By Martino Carrera
with contributions from Joelle Diderich
 on March 18, 2020
The U.K. is taxing some digital platforms.

MILAN — As Italy’s lockdown and closure of all nonessential commercial activities throughout the country continues until March 25, e-tailer Amazon is facing countrywide protests from its employees for allegedly disregarding safety measures at some of its plants in Italy.

In particular, workers at the logistics hub in Castel San Giovanni, in the Lombardy regio, on Tuesday went on indefinite strike with the support of local trade unions. How many workers are involved in the strike could not immediately be learned.
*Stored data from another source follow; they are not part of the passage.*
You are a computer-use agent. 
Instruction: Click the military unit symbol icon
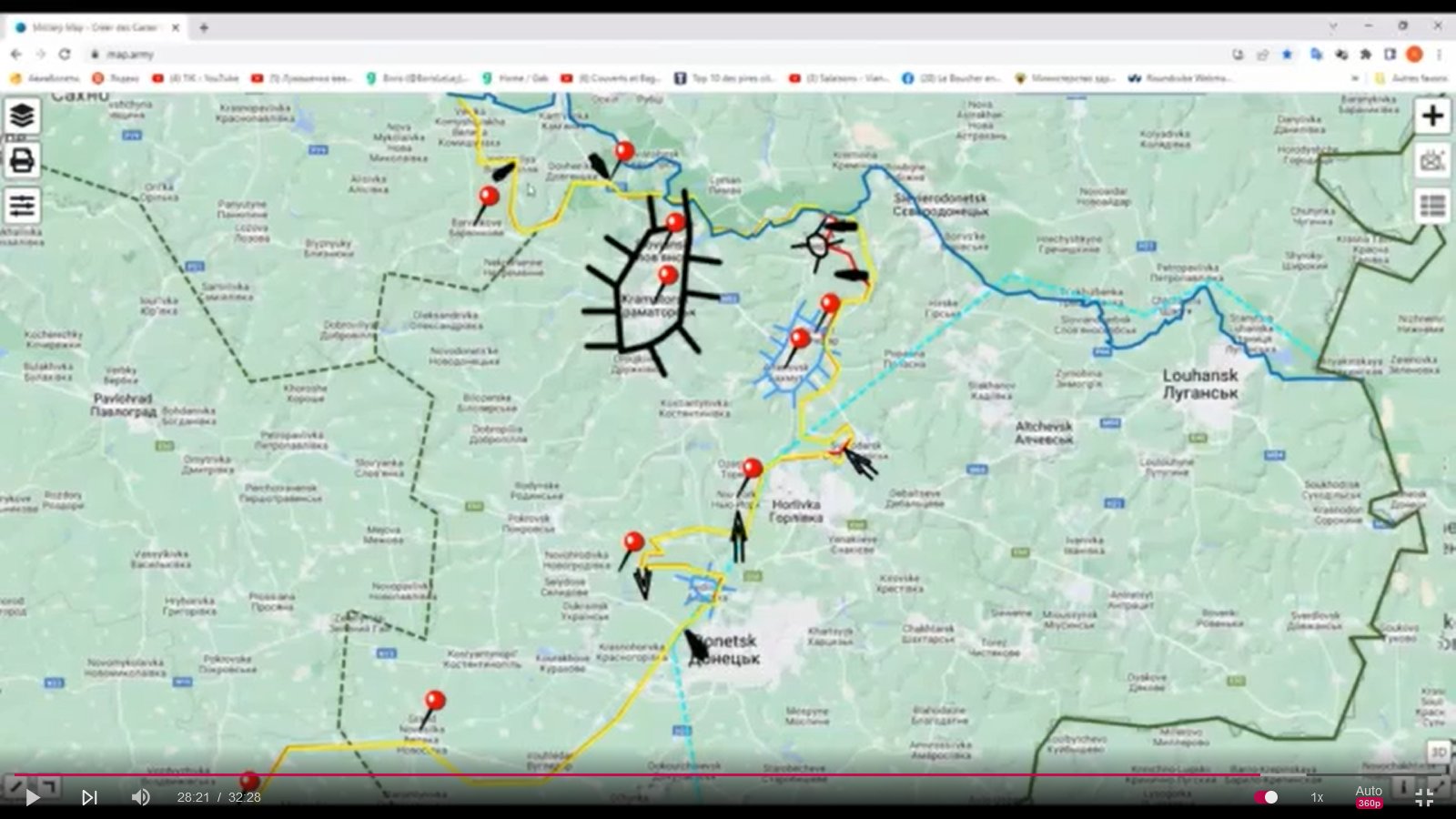pos(1432,161)
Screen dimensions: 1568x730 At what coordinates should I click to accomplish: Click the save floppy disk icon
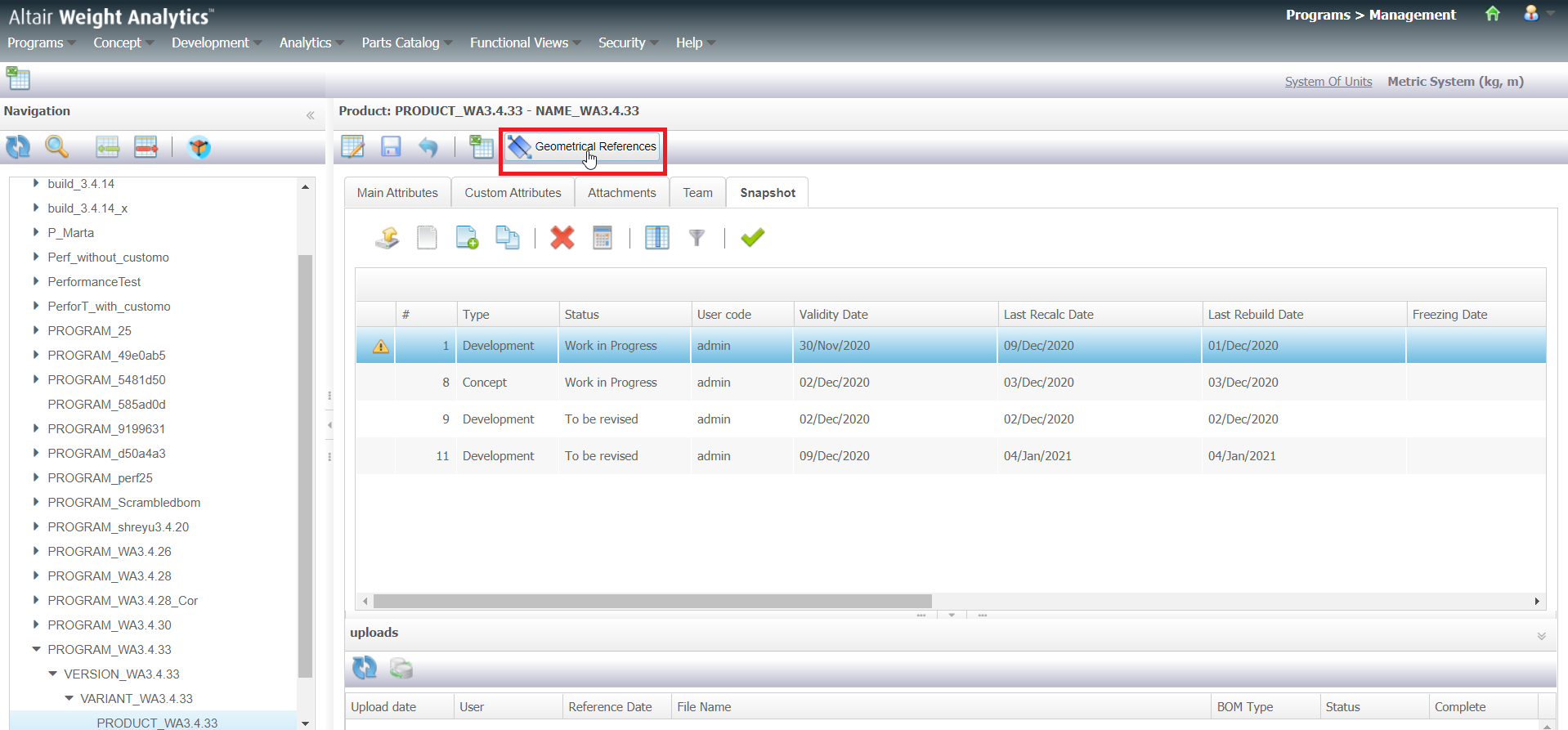tap(391, 147)
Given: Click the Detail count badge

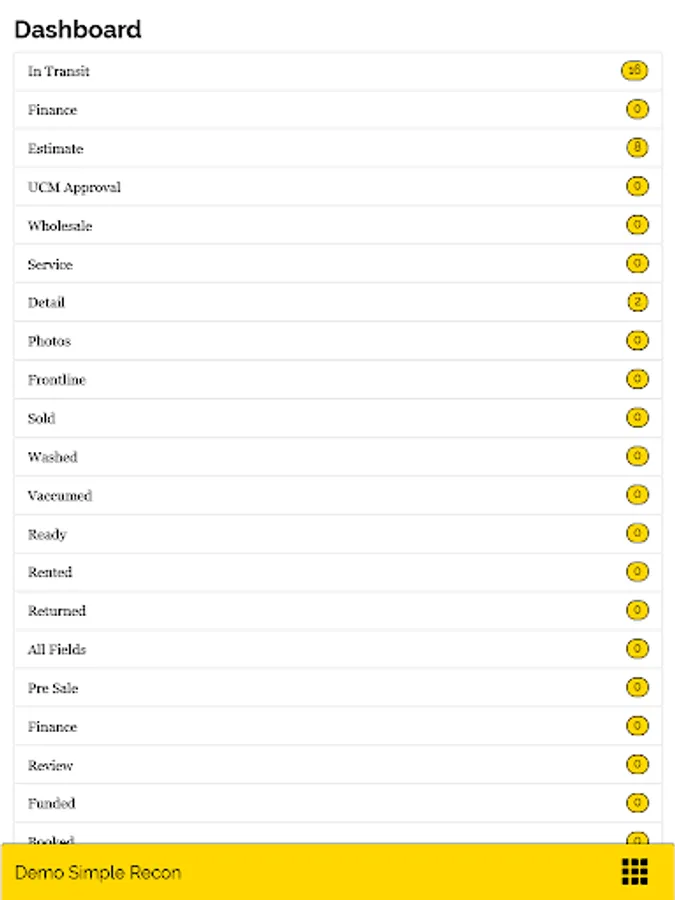Looking at the screenshot, I should coord(637,302).
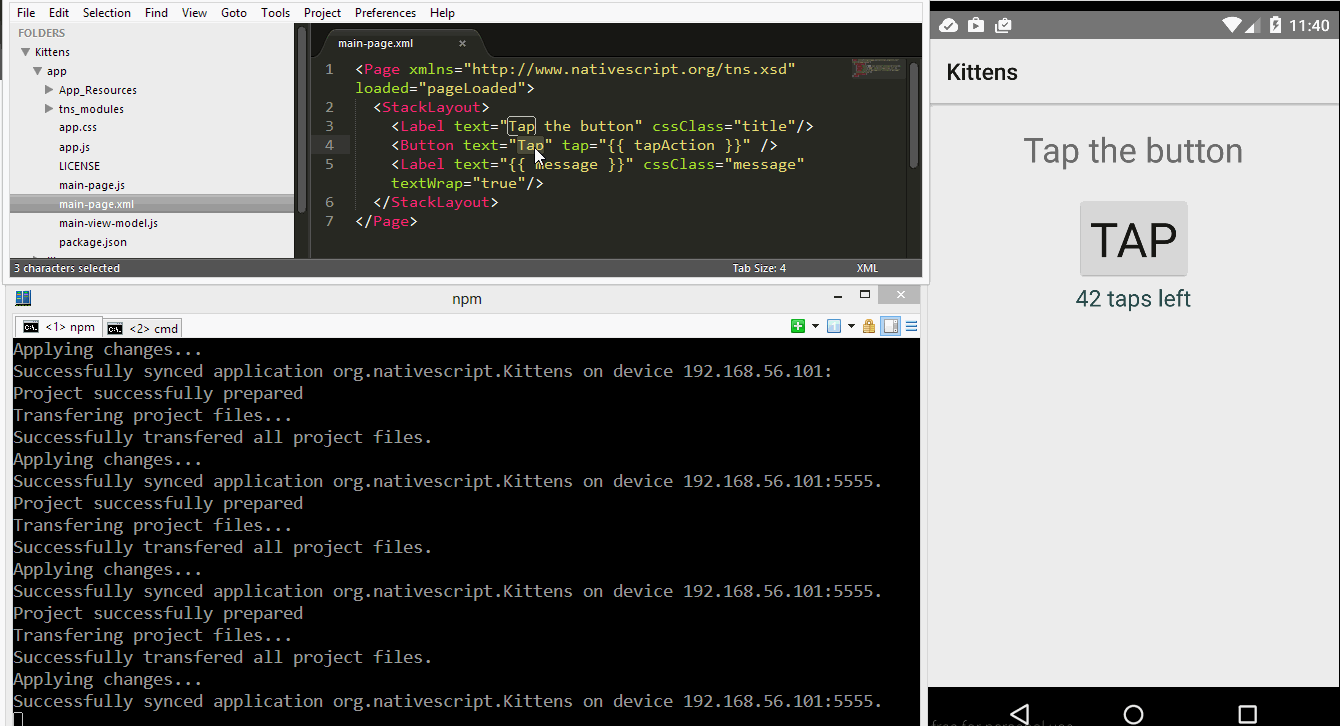1340x726 pixels.
Task: Expand the tns_modules folder
Action: point(49,109)
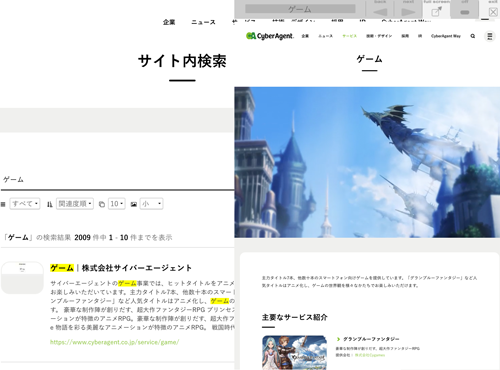
Task: Open the preview in full screen
Action: pyautogui.click(x=436, y=12)
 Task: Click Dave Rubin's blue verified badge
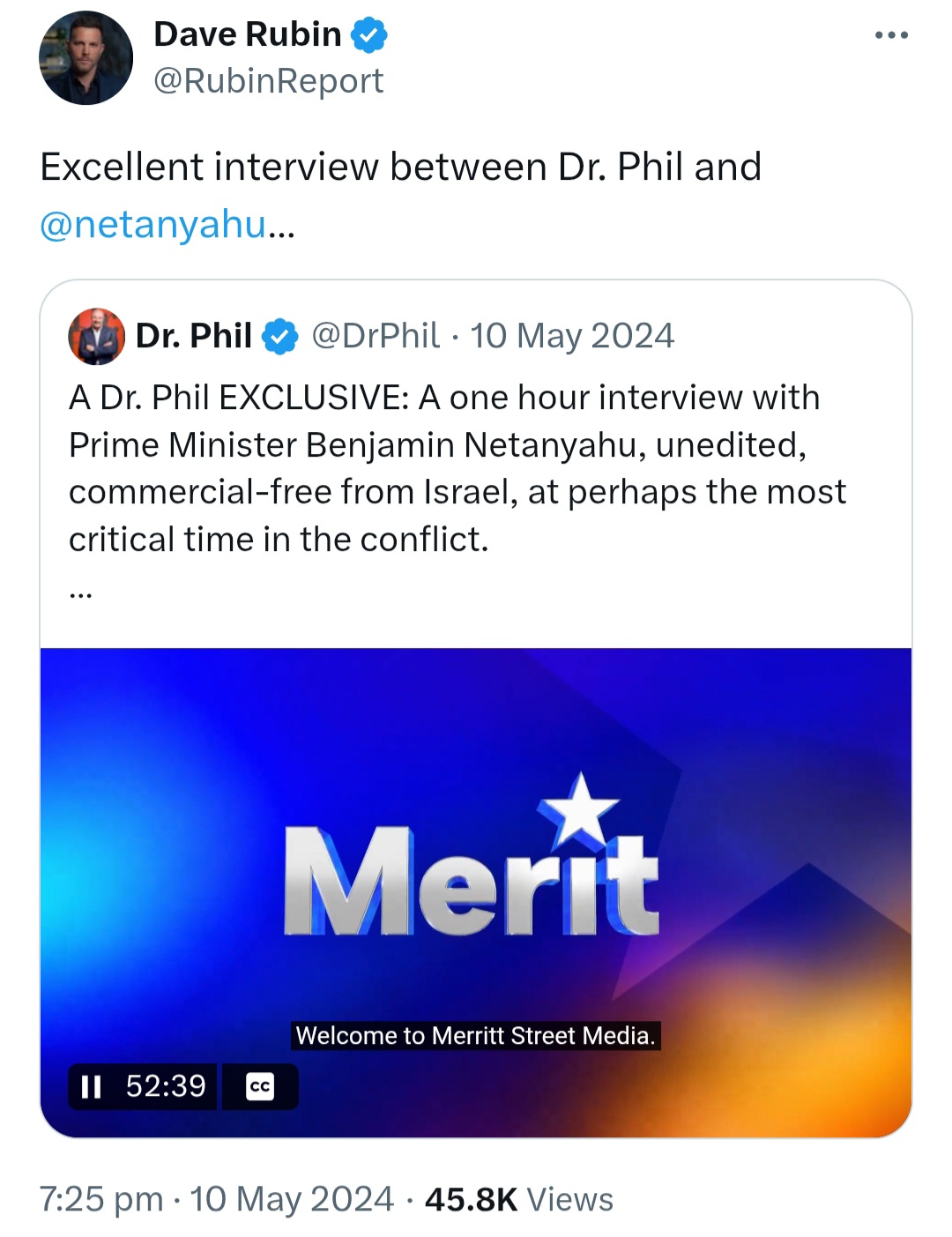point(369,35)
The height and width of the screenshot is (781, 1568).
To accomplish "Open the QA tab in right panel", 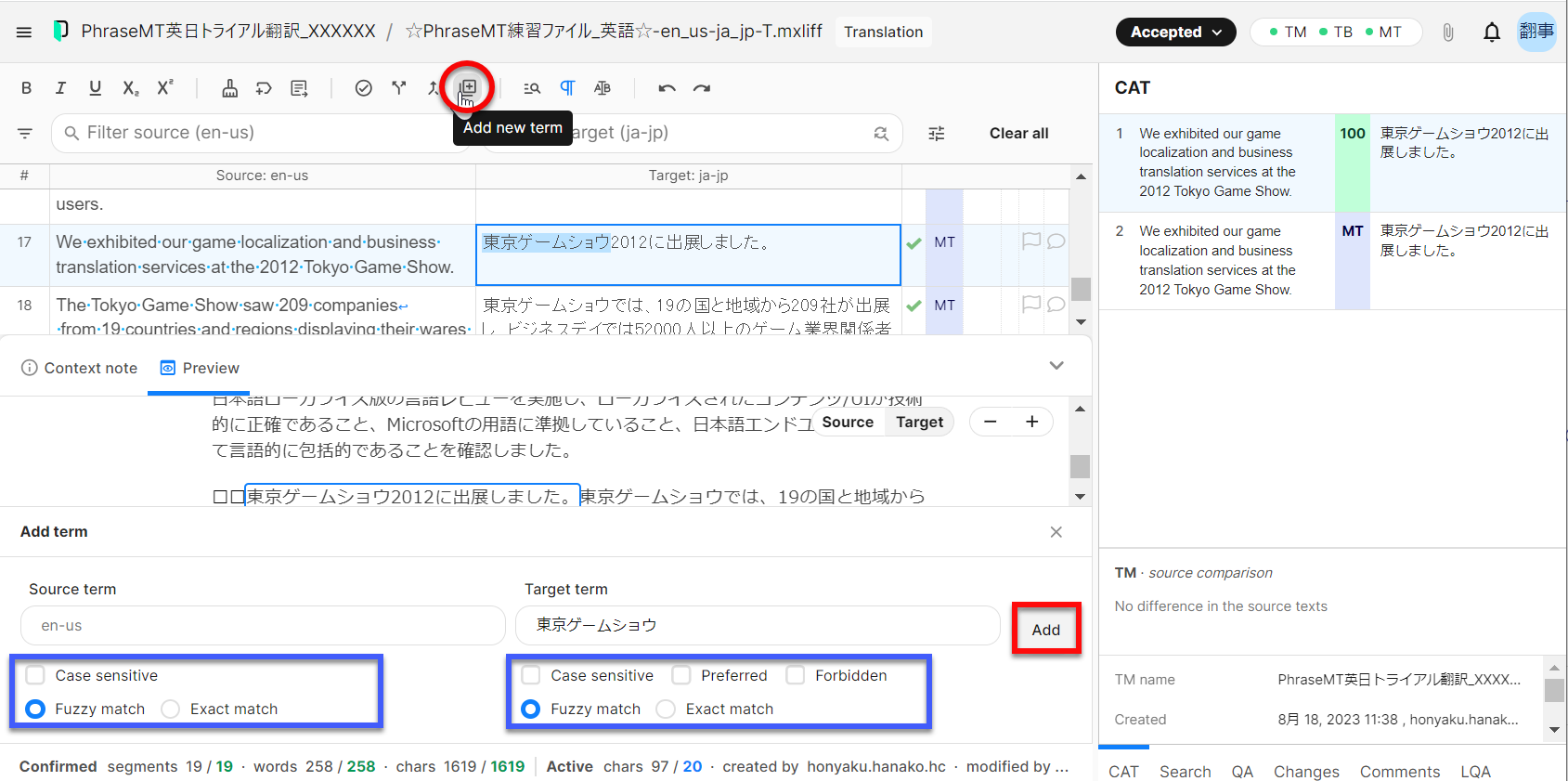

Reached by phone, Fisascat-Cisl general secretary Davide Guarini said the trade union is asking “the utmost respect of the measures to safeguard employees that work at labor-intensive and crowded logistics plants. We’re asking the compliance to the governmental protocol, which highlights the safety criteria in the workplace.”

After a nightlong negotiation on March 14, Italy’s government and the country’s unions agreed upon a protocol of safety in the workspace according to which companies are required to sanitize plants after each shift; provide face masks and other personal protective equipment when the one-meter distance between employees cannot be respected, in addition to being allowed to take workers’ temperatures and remove employees that show symptoms of a respiratory disease.

Guarini argued that these measures have been disregarded at Amazon’s hub in Castel San Giovanni, including avoiding gathering at the entrance and exit, and he added “it is understood that employees who turned to the plant’s sickroom with symptoms were not handled according to an adequate protocol of check and control.”

Amazon issued a statement in response to the strike, reiterating that “the well-being of our employees, suppliers and clients is a top priority. We’re strictly following the rules issued by the government and local health-care authorities in order to implement the right measures to contain the sanitary emergency at each location.” They include incremented hygenization treatments, a reorganization of entrance and exit protocols, as well as of the canteen to guarantee employees maintain a distance of one meter among one another.

“We’re constantly monitoring the situation that is rapidly evolving, working in tandem with the local and national authorities to understand the measures to take and prevent any risk. Our employees are promptly informed about any implemented measure,” Amazon noted.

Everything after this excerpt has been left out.